Michael Cotter, senior vice president of corporate communications services, and Simon Ball, vice president of webcasting, gave me some of their time to look under the hood of the operation.

Michael Cotter, Thomson Reuters senior vice president of corporate communications services
Cotter: With Thomson and Reuters coming together, we now have operations in 93 countries and a large media opportunity that we think will complement our webcasting business very well. One of the most important differentiators for our business—and one answer to the question, “Why Thomson Reuters?”—is our ability to distribute our clients’ content to the audience that they’re trying to reach and to provide unique analytics on top of the robust solutions that we provide with respect to the audio and video stream. The development of a single webcast platform to support our global client base is an interesting success story.

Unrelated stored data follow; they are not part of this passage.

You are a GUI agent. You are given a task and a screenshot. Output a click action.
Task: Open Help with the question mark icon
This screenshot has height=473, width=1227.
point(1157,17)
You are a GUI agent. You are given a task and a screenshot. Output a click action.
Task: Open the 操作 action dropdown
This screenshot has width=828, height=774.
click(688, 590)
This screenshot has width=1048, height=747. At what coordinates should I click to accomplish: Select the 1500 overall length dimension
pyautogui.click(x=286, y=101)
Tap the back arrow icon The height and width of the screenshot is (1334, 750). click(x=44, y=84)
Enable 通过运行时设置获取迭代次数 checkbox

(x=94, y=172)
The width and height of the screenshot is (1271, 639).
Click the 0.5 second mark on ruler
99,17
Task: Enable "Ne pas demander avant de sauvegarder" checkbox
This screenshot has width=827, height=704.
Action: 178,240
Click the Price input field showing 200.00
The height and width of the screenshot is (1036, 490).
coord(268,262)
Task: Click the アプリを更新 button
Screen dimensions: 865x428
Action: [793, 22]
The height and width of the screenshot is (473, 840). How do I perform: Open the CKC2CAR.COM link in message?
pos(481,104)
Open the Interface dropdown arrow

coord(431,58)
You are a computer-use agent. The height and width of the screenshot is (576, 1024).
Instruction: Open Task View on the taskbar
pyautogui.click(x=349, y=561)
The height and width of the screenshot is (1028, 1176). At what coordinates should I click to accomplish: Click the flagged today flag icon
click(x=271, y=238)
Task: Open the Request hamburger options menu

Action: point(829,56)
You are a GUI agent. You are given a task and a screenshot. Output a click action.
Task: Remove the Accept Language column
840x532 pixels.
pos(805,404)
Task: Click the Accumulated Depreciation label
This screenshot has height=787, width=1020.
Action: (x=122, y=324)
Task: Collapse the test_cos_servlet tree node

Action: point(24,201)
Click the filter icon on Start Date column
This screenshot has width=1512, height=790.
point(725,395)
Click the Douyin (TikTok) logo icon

Simon Ball, Thomson Reuters vice president of webcasting
Streaming Media: You are able to support live translation in many languages. Do you do that centrally or do you take interpreters to the events?
Ball: There are two components to that. One is we have multilingual people who work for us, but they don’t generally do translations on behalf of our clients. We can work with our clients in their local languages. We do engage translation services for our webcasts. Our platforms support Unicode so we can have Chinese characters, etc. We have delivered webcasts where we have had nine simultaneous languages running from Finnish to Bulgarian to Mandarin, and in those instances we’ve engaged translators. In fact, in that specific instance, we engaged translators at one of our encoding centres, which had been connected to the video satellite feed that was coming in from the venue. We had them simultaneously translating and putting that up on the webcast.
Cotter: We have operating centres and support teams on four continents along with the local language capabilities. Many of our clients are similar to us in that they have major operating centres in North America and in multiple locations in Europe, Asia, and Australia. The fact they can work with one firm that is providing global solutions to their global team, in their local language, is important to them. In addition to all the redundancy and all the other benefits, they want a webcast partner who understands their individual needs, and we’re able to do that.

The viewer-facing GUI of Thomson Reuters’ webcasting platform
Cotter: I don’t think there’s anything unique about our webcasting business to any other large multinational company. We’re all aligned from a common “DNA.” In other words, we all came from very aggressive, successful startup companies that reached a leadership position in our respective markets. So we had a lot in common in terms of our approaches.